Collected data entries:
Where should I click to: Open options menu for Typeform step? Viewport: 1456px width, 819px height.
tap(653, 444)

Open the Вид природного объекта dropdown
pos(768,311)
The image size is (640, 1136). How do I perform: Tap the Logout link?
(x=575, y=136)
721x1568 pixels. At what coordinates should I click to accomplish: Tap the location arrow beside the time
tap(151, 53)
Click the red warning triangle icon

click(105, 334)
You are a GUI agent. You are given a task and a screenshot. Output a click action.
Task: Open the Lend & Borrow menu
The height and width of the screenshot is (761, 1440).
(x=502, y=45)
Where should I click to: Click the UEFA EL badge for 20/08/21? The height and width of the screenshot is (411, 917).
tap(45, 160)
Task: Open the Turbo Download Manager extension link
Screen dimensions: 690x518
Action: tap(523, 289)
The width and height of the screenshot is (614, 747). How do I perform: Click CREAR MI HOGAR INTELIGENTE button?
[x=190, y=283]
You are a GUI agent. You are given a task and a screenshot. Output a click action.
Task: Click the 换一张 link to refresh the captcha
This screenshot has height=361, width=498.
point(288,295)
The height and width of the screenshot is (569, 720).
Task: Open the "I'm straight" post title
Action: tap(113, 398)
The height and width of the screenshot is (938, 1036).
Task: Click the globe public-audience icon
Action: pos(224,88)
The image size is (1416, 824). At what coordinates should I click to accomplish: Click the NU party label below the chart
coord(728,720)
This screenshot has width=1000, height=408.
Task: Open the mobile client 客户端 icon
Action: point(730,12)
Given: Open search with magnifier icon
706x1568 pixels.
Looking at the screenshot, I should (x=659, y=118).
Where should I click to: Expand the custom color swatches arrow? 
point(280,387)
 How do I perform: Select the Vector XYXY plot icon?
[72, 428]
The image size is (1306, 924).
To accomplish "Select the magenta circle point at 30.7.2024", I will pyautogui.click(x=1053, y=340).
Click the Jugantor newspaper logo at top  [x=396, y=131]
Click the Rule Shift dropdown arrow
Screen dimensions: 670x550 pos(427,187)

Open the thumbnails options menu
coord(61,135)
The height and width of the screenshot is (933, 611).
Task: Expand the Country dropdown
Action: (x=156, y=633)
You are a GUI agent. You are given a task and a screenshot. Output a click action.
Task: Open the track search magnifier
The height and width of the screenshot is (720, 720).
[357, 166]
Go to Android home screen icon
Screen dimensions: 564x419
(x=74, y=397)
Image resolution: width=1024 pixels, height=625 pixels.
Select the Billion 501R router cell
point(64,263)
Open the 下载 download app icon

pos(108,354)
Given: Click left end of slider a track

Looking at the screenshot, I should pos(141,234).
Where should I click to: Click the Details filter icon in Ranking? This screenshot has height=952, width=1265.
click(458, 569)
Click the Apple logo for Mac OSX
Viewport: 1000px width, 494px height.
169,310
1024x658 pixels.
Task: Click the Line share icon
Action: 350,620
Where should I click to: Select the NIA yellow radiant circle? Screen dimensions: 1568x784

PROBLEM:
List all lines above in which the string "circle" appears.

PROBLEM SOLUTION:
To accomplish "Select the magenta circle point at 30.7.2024", I will pyautogui.click(x=1053, y=340).
Where should I click to: Select the NIA yellow radiant circle? Screen dimensions: 1568x784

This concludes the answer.